Extracted text:
--- --- ---
I see evils: but I see the Government actively employed in the work of remedying those evils. The taxation is heavy; but the work of retrenchment is unsparingly pursued. The mischiefs arising from the system of subsidiary alliance are great: but the rulers of India are fully aware of those mischiefs, and are engaged in guarding against them. Wherever they now interfere for the purpose of supporting a native government, they interfere also for the purpose of reforming it.

Seeing these things, then, am I prepared to discard the Company as an organ of government." I am not. Assuredly I will never shrink from innovation where I see reason to believe that innovation will be improvement. That the present Government docs not shrink from innovations which it considers as improvements, the measure now before the House sufficiently shows. But surely the burthen of the proof lies on the innovators. They are bound to lay some ground; to show that there is a fair probability of obtaining some advantage before they call upon us to take up the foundations of the Indian government. I have no superstitious veneration for the Court of Directors or the Court of Proprietors. Find me a better Council: find me a better constituent body: and I am ready for a change. But of all the substitutes for the Company which have hitherto been suggested, not one has been proved to be better than the Company; and most of them I could, I think, easily prove to be worse. Circumstances might force us to hazard a change. If the Company were to refuse to accept of the government unless we would grant pecuniary terms which I thought extravagant, or unless we gave up the clauses in this Bill which permit Europeans to hold landed property, and natives to hold office, I would take them at their word. But I will not discard them in the mere rage of experiment.
--- --- ---
Information provided:

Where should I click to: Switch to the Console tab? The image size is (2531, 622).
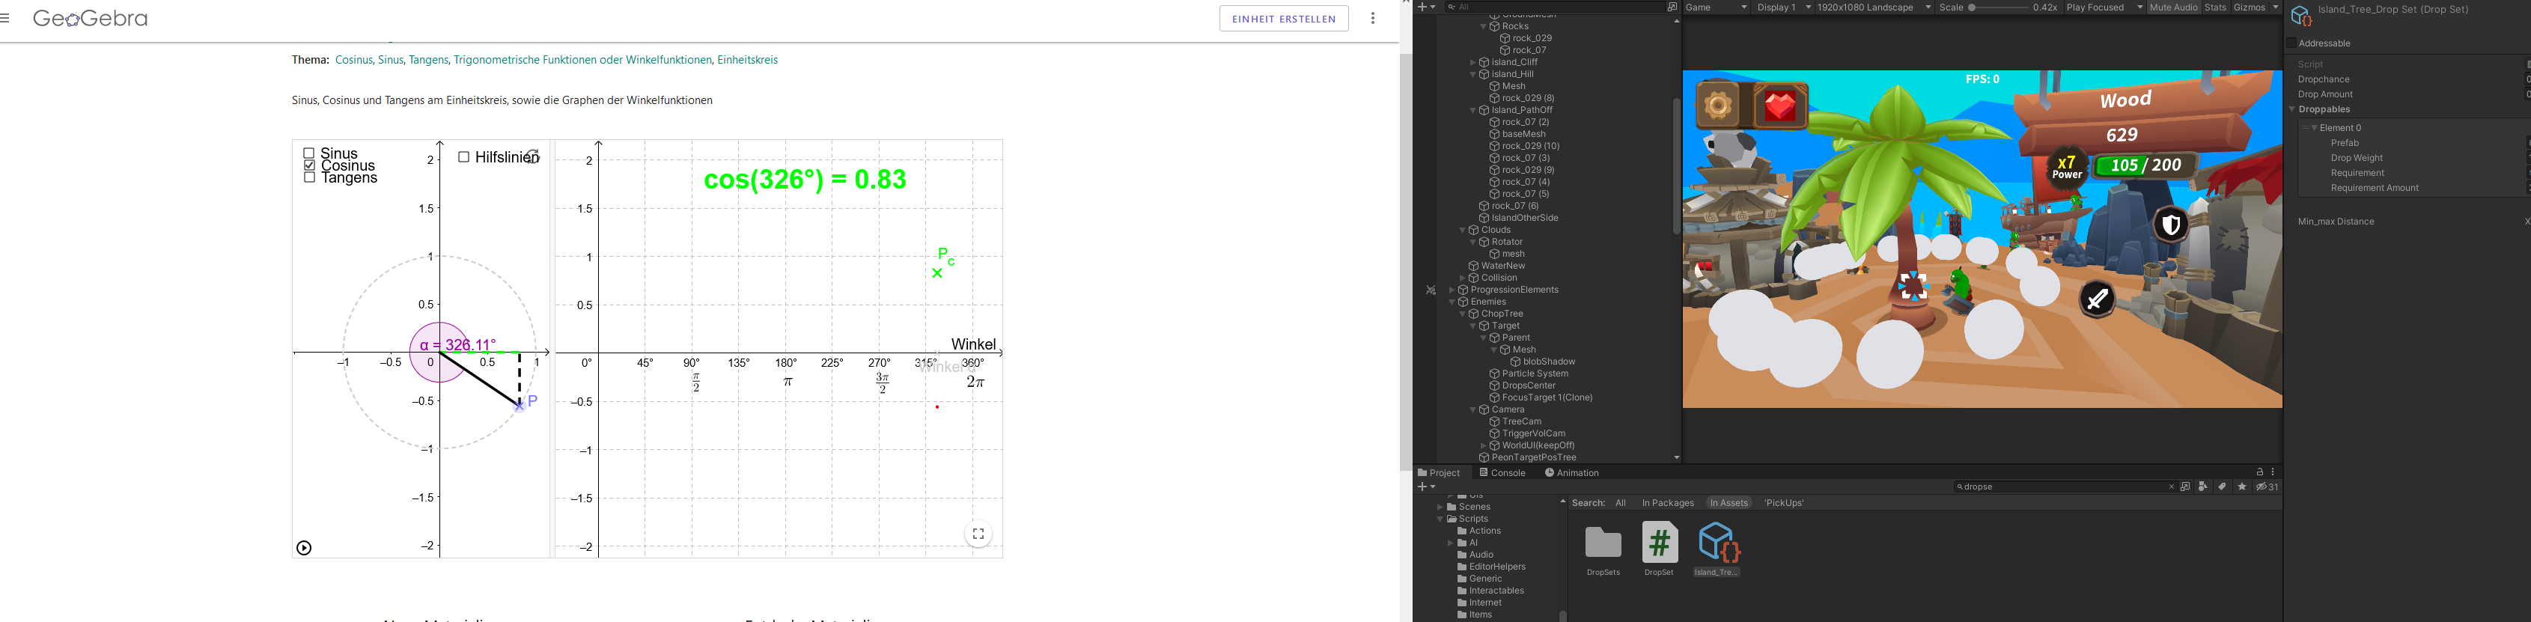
--- --- ---
The task: Pick up the speech on governing India after its final sentence and carry it on in the same voice. The material has nothing to do with the speech on governing India.

Response for this exercise:
Do I call the government of India a perfect government? Very far from it. No nation can be perfectly well governed till it is competent to govern itself. I compare the Indian government with other governments of the same class, with despotisms, with military despotisms, with foreign military despotisms; and I find none that approaches it in excellence. I compare it with the government of the Roman provinces—with the government of the Spanish colonies—and I am proud of my country and ray age. Here are a hundred millions of people under the absolute rule of a few strangers, differing from them physically—differing from them morally—mere Mamelukes, not born in the country which they rule, not meaning to lay their bones in it. If you require me to make this government as good as that of England, France, or the United States of America, I own frankly that I can do no such thing. Reasoning a priori, I should have come to the conclusion that such a government must be a horrible tyranny. It is a source of constant amazement to me that it is so good as I find it to be. I will not, therefore, in a case in which I have neither principles nor precedents to guide me, pull down the existing system on account of its theoretical defects. For I know that any system which I could put in its place would be equally condemned by theory, while it would not be equally sanctioned by experience.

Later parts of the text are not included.